## Goal of the exercise
Shift every coordinate in the answers by -27 and give the data again in full, from the line containing "You are a GUI" through the line containing "pyautogui.click(x=374, y=699)", both included. Reproduce only those lines.
— start Supplied records —
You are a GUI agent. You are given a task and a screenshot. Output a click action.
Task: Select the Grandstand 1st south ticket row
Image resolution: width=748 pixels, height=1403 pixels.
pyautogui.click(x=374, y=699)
— end Supplied records —
— start Supplied records —
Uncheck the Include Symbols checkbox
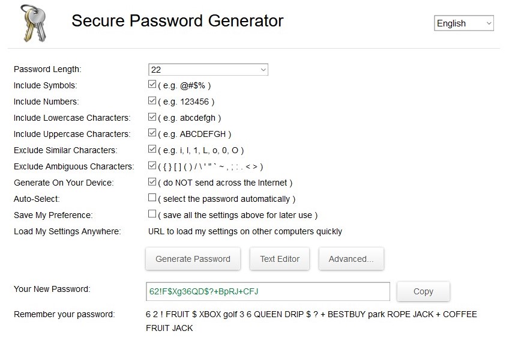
— end Supplied records —
## Solved exercise
You are a GUI agent. You are given a task and a screenshot. Output a click action.
Task: Select the Grandstand 1st south ticket row
Image resolution: width=748 pixels, height=1403 pixels.
pyautogui.click(x=347, y=672)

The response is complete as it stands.